Oakland, Cal.-In early August the national tour of Kemba Smith and Dorothy Gaines, two Black women, war-on-drugs prisoners, whom Clinton pardoned during his last few days in office, reached the San Francisco Bay Area

Speaking to an overflowing audience of about 200 mostly Black Oakland
residents crowded into a church basement, Dorsey Nunn introduced the
speakers by reminding us that 2.8 million African Americans are under some sort of supervision of the justice system. There are 20 states whose total population does not reach 2.8 million. Dorsey Nunn wanted this meeting to start a different kind of conversation about the criminal justice system. He said they are not building the prison-industrial complex for a few brothers in baggy pants, it is capitalism itself at work.
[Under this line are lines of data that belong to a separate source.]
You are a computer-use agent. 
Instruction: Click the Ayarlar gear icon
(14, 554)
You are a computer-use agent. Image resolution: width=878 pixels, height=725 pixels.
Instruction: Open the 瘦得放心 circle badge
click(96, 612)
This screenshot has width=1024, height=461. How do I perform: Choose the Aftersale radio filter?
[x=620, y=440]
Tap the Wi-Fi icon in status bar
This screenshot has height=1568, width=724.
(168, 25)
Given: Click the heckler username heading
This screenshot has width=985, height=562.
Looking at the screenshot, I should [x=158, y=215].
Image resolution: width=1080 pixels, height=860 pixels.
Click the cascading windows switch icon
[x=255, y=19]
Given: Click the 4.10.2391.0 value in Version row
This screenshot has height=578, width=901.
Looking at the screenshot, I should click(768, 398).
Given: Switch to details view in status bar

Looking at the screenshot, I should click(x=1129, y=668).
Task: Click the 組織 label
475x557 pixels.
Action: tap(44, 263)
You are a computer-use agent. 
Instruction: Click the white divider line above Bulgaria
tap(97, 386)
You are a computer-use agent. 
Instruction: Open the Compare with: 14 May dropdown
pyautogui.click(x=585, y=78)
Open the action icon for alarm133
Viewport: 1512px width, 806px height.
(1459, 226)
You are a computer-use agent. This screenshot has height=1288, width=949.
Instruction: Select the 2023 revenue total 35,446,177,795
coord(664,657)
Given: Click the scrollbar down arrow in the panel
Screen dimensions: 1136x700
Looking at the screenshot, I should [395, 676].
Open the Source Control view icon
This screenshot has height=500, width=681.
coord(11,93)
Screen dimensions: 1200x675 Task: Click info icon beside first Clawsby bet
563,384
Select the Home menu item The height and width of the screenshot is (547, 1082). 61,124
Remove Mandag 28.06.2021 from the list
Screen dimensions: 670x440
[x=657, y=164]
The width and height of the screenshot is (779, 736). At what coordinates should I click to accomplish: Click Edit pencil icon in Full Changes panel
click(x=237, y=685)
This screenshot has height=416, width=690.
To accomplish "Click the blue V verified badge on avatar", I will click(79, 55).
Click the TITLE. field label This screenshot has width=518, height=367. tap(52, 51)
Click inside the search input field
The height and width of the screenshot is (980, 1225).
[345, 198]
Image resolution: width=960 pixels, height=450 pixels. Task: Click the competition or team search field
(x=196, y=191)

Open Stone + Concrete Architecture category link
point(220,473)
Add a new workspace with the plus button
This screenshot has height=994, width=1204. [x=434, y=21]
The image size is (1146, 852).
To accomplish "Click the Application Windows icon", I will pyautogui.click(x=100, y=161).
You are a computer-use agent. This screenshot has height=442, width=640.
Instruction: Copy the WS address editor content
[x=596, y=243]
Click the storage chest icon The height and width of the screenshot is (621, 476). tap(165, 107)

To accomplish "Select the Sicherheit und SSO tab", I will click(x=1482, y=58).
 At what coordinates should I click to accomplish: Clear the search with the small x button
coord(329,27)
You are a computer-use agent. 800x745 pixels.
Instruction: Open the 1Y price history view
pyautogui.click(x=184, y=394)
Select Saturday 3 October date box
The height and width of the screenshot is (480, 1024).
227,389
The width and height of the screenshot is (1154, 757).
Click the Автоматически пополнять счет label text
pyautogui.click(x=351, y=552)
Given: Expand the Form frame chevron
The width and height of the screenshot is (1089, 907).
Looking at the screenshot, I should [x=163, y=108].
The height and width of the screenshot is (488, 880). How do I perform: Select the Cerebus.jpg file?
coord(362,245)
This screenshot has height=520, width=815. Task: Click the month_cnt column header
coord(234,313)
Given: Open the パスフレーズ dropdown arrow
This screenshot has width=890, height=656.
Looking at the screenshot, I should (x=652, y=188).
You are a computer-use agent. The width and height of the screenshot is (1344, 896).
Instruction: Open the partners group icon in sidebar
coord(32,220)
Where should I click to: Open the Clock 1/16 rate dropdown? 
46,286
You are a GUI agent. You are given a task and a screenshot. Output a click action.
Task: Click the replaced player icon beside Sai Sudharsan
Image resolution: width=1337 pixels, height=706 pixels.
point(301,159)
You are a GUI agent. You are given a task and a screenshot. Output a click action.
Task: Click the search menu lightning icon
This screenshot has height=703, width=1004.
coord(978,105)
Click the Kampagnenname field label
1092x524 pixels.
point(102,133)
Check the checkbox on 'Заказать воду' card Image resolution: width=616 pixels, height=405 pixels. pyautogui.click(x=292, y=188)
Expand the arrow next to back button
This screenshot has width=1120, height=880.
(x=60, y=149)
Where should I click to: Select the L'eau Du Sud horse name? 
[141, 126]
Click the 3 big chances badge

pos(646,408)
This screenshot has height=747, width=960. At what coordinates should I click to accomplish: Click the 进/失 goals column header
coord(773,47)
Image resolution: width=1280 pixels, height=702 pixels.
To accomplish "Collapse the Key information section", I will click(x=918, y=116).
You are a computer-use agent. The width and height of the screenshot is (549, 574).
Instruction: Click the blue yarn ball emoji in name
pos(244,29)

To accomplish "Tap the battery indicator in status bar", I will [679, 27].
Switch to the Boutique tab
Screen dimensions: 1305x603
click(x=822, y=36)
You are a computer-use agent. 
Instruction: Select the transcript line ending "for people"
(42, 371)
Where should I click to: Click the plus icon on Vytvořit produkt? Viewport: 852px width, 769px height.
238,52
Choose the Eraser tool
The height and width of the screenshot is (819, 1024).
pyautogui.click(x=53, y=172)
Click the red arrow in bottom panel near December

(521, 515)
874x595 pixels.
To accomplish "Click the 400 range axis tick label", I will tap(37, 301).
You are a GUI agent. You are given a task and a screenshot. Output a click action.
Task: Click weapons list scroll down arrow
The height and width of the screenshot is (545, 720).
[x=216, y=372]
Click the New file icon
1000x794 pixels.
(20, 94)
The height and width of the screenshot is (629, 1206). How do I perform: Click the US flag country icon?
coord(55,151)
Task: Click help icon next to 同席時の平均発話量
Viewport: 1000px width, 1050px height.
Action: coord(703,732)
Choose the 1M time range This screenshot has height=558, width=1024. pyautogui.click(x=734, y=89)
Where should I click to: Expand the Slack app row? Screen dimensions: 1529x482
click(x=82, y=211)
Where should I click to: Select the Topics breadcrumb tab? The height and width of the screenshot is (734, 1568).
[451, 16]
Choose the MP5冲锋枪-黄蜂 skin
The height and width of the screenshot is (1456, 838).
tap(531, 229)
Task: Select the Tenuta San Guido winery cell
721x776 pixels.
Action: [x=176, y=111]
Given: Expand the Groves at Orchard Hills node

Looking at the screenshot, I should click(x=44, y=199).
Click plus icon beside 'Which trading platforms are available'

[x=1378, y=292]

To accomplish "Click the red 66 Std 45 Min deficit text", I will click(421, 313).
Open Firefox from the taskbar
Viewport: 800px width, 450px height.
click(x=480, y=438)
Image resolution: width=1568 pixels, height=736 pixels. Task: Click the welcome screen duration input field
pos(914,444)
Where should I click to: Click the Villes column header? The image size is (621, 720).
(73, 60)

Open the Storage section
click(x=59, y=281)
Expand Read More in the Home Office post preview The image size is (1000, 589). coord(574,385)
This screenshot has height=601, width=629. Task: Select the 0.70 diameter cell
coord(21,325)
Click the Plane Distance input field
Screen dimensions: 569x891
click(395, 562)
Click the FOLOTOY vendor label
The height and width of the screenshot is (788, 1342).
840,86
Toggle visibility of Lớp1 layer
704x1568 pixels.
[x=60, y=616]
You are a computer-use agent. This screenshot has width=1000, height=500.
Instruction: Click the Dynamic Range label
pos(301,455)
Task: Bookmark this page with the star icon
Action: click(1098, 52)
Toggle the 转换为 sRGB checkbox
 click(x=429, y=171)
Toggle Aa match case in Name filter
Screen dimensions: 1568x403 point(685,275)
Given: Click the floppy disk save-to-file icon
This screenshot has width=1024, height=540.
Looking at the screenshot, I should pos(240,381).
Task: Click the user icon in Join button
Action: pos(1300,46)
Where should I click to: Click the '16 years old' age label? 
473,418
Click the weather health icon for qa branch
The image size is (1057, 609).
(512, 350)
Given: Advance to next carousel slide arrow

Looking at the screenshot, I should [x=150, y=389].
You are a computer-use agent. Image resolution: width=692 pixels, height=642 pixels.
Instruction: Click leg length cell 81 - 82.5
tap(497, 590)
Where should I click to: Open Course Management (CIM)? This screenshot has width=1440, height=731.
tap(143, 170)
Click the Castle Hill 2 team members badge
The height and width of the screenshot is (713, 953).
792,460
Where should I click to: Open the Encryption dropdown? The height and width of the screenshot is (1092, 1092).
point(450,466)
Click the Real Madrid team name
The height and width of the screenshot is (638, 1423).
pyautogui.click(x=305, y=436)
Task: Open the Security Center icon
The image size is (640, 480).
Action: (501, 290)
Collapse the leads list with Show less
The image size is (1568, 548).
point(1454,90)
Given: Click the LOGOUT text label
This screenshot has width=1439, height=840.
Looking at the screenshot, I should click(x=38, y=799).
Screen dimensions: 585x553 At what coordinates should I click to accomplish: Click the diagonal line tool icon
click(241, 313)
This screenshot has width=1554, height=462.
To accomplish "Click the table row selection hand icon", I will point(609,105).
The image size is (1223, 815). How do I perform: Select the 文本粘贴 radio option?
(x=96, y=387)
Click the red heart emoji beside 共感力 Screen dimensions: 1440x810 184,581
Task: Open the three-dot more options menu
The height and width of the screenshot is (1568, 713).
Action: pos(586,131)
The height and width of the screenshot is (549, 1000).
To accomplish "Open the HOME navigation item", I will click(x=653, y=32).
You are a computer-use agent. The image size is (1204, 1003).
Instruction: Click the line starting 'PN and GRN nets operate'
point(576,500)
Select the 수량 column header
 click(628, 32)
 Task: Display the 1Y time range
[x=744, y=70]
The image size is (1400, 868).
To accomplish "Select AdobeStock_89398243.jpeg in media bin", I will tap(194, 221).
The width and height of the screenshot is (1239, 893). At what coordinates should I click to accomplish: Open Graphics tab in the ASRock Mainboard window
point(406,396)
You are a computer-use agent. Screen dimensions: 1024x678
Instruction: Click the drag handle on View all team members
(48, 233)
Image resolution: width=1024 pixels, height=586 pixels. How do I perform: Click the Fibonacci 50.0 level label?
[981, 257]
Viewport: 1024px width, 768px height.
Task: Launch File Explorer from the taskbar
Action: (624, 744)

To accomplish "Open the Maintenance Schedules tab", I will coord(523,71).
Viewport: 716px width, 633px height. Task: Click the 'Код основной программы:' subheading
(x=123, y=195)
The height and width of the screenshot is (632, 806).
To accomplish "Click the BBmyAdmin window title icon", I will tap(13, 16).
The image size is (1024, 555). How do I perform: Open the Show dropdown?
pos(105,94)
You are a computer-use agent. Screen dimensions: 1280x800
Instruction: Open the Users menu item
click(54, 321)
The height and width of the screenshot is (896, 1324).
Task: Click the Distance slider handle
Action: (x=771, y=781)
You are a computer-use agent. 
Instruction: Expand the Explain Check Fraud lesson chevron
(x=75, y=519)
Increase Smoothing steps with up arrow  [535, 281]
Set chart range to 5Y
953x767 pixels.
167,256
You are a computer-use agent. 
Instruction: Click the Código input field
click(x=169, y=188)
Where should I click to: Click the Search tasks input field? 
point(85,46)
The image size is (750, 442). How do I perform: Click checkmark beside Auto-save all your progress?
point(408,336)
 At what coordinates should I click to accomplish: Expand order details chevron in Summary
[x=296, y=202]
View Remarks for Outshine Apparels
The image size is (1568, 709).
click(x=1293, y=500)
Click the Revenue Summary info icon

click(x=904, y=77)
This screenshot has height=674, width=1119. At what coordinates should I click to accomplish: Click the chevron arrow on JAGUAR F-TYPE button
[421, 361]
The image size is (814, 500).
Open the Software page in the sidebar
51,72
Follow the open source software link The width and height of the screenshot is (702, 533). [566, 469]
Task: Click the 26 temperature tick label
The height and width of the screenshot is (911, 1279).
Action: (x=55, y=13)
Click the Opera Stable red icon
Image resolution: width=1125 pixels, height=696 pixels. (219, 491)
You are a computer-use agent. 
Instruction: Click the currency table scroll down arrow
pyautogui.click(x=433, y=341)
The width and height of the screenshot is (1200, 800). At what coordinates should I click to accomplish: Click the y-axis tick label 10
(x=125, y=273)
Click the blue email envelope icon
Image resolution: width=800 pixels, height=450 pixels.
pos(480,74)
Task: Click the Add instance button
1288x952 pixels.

Kemba Smith was convicted on the basis that her boyfriend was caught with drugs. She knew nothing, thus she could not snitch on anybody and got an outrageous sentence. She stated that although her situation is individual, it is not unique. She has a purpose now: she can't just sit back and enjoy her freedom until the drug laws and policies are changed. She spoke of other women inside, like a mother, who did nothing wrong, but was sent to prison because she wouldn't snitch on her son. She spent eight-and-a-half years in prison and died there of liver disease because of the prison's medical neglect. What Kemba Smith regrets the most is that she did not know her own history. "If I knew our history maybe I wouldn't have done some things, maybe the person I was involved with wouldn't have been selling drugs." Solidarity is important and concrete to her because her own pardon was the result of the many letters written, many grass-roots organizations coming together.

Dorothy Gaines was sentenced to 20 years in prison without any evidence.
The father of her child testified against her in an attempt to stay out of prison himself. That is how the snitch laws work. She urged everyone to become a voice, to join or start their own organizations. There are a lot of good people still in prison on whom we can't give up.

The meeting was closed by youth from Castlemont high school, who informed us that Oakland just passed an ordinance putting Oakland police onto school campuses. It was Columbine, a primarily white school where students were killed, but it is Oakland schools, with mostly students of color who are not shooting each other, whose campuses are being militarized.

The new conversation for which Dorsey Nunn was asking makes it clear that African Americans' opposition to criminal (in)justice, police abuses, etc., is a form of their opposition to capitalism itself. The stories at the meeting also pointed the way out: through solidarity, breaking down the barriers between inside and outside.